* [EXERCISE INSTRUCTIONS]
The lines from the start of the records through the one containing "Given: Enable underline formatting" are to be transcribed exactly, and nothing else.

* [DATASET RECORDS]
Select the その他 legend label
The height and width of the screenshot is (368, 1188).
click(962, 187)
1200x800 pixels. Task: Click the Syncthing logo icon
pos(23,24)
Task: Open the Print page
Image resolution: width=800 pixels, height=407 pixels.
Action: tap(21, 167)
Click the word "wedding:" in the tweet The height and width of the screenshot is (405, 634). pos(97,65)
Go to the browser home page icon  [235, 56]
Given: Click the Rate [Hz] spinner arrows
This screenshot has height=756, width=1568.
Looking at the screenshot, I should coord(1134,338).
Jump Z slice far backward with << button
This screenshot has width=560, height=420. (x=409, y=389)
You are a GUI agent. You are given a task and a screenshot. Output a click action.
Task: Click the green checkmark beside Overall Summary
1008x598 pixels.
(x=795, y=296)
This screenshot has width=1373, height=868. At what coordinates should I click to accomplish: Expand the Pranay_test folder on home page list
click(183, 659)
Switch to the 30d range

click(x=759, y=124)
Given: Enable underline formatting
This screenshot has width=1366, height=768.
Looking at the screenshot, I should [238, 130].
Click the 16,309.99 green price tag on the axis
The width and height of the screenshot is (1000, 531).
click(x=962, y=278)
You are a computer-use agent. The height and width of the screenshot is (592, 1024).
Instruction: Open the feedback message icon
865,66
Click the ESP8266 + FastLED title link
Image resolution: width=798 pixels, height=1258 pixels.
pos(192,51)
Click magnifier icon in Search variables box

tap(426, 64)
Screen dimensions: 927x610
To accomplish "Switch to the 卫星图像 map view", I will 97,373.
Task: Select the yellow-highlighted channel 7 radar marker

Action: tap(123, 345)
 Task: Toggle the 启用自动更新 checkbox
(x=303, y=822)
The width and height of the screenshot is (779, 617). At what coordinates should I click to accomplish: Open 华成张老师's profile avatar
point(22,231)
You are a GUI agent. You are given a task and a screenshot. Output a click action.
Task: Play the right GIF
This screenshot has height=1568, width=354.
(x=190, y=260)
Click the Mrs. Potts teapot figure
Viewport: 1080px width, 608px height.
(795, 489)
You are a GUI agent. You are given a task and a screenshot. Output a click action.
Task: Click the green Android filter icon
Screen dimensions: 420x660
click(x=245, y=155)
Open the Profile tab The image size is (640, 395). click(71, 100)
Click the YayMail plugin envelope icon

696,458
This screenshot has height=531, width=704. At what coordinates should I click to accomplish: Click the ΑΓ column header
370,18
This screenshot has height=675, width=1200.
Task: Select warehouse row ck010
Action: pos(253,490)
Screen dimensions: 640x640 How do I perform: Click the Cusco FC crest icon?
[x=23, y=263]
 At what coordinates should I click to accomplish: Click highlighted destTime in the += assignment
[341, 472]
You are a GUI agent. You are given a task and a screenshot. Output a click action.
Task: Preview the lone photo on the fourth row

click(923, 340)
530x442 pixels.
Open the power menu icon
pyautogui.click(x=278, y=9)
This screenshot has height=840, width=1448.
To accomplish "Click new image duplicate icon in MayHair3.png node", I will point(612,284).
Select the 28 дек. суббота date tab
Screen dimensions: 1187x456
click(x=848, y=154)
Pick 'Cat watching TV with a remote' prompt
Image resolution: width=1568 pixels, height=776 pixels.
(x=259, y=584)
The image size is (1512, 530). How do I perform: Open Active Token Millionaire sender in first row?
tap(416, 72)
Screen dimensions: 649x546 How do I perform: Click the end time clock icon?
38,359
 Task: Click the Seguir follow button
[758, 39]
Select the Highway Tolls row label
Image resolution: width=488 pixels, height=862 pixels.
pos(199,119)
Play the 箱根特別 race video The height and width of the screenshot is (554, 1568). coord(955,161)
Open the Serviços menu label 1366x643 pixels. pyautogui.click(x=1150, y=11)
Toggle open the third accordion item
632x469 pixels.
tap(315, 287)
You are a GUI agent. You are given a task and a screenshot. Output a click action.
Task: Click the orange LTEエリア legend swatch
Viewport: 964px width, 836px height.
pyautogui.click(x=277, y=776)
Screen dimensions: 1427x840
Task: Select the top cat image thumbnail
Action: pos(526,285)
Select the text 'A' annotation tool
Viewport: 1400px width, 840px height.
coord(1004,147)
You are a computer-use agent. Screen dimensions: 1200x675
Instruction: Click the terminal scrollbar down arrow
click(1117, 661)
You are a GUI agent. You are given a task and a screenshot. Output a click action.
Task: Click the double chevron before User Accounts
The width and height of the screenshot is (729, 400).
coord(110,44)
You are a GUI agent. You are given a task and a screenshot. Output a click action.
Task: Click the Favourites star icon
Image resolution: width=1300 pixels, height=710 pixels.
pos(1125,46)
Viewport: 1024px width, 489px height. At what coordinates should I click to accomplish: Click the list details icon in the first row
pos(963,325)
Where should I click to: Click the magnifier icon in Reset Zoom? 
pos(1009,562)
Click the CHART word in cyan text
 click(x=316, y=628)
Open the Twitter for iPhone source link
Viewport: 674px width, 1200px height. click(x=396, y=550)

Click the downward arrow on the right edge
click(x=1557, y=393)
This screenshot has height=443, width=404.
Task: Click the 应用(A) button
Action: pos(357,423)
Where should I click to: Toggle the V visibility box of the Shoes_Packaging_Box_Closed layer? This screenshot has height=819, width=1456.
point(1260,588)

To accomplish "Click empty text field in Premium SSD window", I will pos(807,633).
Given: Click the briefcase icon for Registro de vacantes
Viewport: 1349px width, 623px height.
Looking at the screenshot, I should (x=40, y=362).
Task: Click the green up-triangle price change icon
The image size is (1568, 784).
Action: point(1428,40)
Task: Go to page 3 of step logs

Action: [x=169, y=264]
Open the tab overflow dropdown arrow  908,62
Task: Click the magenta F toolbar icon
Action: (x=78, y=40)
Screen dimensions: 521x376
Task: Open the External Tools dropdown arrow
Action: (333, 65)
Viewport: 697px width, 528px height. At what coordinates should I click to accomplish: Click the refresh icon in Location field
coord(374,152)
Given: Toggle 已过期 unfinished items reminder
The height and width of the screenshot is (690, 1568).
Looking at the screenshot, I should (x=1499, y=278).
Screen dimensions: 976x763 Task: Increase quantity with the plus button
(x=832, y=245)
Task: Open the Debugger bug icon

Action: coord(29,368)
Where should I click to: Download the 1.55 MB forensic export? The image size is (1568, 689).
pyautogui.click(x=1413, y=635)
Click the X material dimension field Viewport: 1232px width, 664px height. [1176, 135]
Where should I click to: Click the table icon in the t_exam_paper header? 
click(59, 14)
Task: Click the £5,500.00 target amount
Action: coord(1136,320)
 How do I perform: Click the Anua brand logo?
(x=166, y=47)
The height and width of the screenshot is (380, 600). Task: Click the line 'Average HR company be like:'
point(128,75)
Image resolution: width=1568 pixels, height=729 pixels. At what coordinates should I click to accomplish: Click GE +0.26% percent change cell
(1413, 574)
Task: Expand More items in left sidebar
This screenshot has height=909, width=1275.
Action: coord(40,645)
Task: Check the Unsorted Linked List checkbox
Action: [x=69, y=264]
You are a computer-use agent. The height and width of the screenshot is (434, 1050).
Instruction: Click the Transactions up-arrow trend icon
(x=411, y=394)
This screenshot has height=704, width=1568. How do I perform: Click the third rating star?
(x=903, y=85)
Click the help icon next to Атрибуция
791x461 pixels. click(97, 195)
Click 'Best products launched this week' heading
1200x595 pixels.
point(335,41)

* [REPLY TO THE TASK]
Select the その他 legend label
The height and width of the screenshot is (368, 1188).
click(962, 187)
1200x800 pixels. Task: Click the Syncthing logo icon
pos(23,24)
Task: Open the Print page
Image resolution: width=800 pixels, height=407 pixels.
Action: tap(21, 167)
Click the word "wedding:" in the tweet The height and width of the screenshot is (405, 634). pos(97,65)
Go to the browser home page icon  [235, 56]
Given: Click the Rate [Hz] spinner arrows
This screenshot has height=756, width=1568.
Looking at the screenshot, I should coord(1134,338).
Jump Z slice far backward with << button
This screenshot has width=560, height=420. (x=409, y=389)
You are a GUI agent. You are given a task and a screenshot. Output a click action.
Task: Click the green checkmark beside Overall Summary
1008x598 pixels.
(x=795, y=296)
This screenshot has width=1373, height=868. At what coordinates should I click to accomplish: Expand the Pranay_test folder on home page list
click(183, 659)
Switch to the 30d range

click(x=759, y=124)
Given: Enable underline formatting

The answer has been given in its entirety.